------ Kutipan ------

Ditangkal dan Tawakal, Inilah Cara Khilafah Mensikapi Bencana
Nilometer yang dibangun al-Farghani untuk peringatan dini banjir Sungai Nil |
Banjir kembali terjadi dan kembali menelan korban . Di Jakarta,
banjir sekecil apapun akan berakibat macet amat parah hingga ke daerah
yang tidak kebanjiran. Dan kalau sudah musim bencana ini, tiba-tiba
kita seperti diingatkan lagi, bahwa Indonesia memang bukan hanya negeri
yang kaya dengan sumber daya alam, tetapi juga negeri dengan potensi
bencana alam yang berlimpah.
Kita berada tepat di batas-batas lempeng Eurasia, Hindia, Australia
dan Pasifik. Kita punya 129 gunung api aktif. Semua ini berpotensi
gempa, longsor, tsunami dan erupsi yang mampu menghancurkan kehidupan
dalam seketika. Kita juga berada di persimpangan angin dan arus laut
antara Asia – Australia dan antara Hindia – Pasifik. Maka bencana
banjir, abrasi gelombang pasang, puting beliung, kekeringan hingga
kebakaran hutan juga rajin berkunjung.
Namun, kenyataannya bangsa ini masih belum banyak belajar.
Seharusnya mereka adalah maestro-maestro dunia dalam menghadapi
bencana. Seharusnya bangsa-bangsa lain banyak belajar ke Indonesia.

------ Data Terkumpul ------

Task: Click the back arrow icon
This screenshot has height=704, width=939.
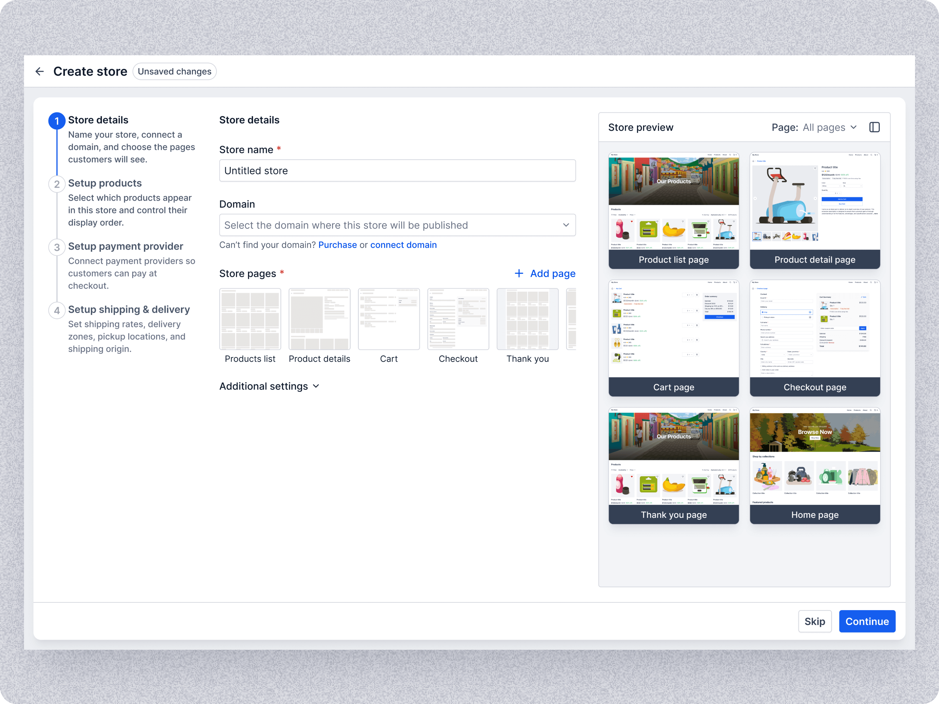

------

## Latihan 1
Tentukan apakah setiap pernyataan berikut sesuai dengan kutipan tentang bencana, lalu jawab ya atau tidak disertai kata-kata penentu dari kutipan itu: (a) Indonesia memiliki 129 gunung api aktif; (b) banjir di Jakarta hanya membuat macet di daerah yang kebanjiran; (c) bangsa ini sudah banyak belajar dalam menghadapi bencana.
## Latihan 2
Ulangi dengan tepat bagian kutipan tentang bencana dari "Kita berada tepat" sampai "belum banyak belajar.".
## Latihan 3
Teruskan kutipan tentang bencana di Indonesia, dimulai sesudah kalimat terakhirnya.
Baris-baris data tersebut tidak diperlukan di sini.

## Jawaban 1
(a) Ya: "Kita punya 129 gunung api aktif."
(b) Tidak: "banjir sekecil apapun akan berakibat macet amat parah hingga ke daerah yang tidak kebanjiran"
(c) Tidak: "bangsa ini masih belum banyak belajar"

## Jawaban 2
Kita berada tepat di batas-batas lempeng Eurasia, Hindia, Australia
dan Pasifik. Kita punya 129 gunung api aktif. Semua ini berpotensi
gempa, longsor, tsunami dan erupsi yang mampu menghancurkan kehidupan
dalam seketika. Kita juga berada di persimpangan angin dan arus laut
antara Asia – Australia dan antara Hindia – Pasifik. Maka bencana
banjir, abrasi gelombang pasang, puting beliung, kekeringan hingga
kebakaran hutan juga rajin berkunjung.
Namun, kenyataannya bangsa ini masih belum banyak belajar.

## Jawaban 3
Namun yang terjadi, bencana belum benar-benar ditangkal, namun baru
dihadapi dengan sebatas tawakal.
Apakah demikian juga yang terjadi di masa lalu, ketika Daulah Islam masih tegak?
Sebenarnyalah wilayah Daulah Islam yang amat luas juga bersentuhan
dengan berbagai potensi bencana alam. Wilayah sekitar gurun di Timur
Tengah dan Afrika Utara amat rawan kekeringan. Lembah sungai Nil di
Mesir atau sungai Eufrat-Tigris di Irak amat rawan banjir. Sementara
itu Turki, Iran dan Afghanistan sampai sekarang juga masih sangat rawan
gempa. Selain itu kadang-kadang wabah penyakit yang hingga abad 18
belum diketahui pasti penyebab maupun obatnya datang menghantam,
misalnya cacar (variolla) atau pes. Namun toh Daulah Islam tetap
berdiri tegak lebih dari 12 abad. Kalaupun Daulah ini kemudian sirna,
itu bukan karena kelaparan, penyakit, atau bencana alam, tetapi karena
kelemahan di antara mereka sendiri, terutama elite politisnya, sehingga
dapat diperalat oleh para penjajah untuk saling bertengkar, membunuh dan
memusnahkan.
Untuk menangkal kekeringan (yang penyebabnya kini telah ditemukan para ahli dengan istilah siklus el-NiƱo)
para penguasa Muslim di masa itu telah membangun bunker gudang
makanan. Bunker ini biasanya berupa ruangan di bawah tanah yang dijaga
agar tetap kering. Di situ disimpan bahan makanan seperti gandum,
kurma, minyak goreng dan sebagainya yang cukup untuk persediaan selama
dua musim. Bunker ini tak cuma berguna sebagai cadangan logistik bila
ada bencana tetapi juga persiapan bila ada serangan musuh yang mengepung
kota. Saat Perang Dunia ke-2, tentara Jerman di Libya menemukan
beberapa bunker di sebuah kota yang telah ditinggalkan penghuninya
beberapa puluh tahun. Yang luar biasa, hampir semua bahan makanan di
bunker itu masih bisa dikonsumsi.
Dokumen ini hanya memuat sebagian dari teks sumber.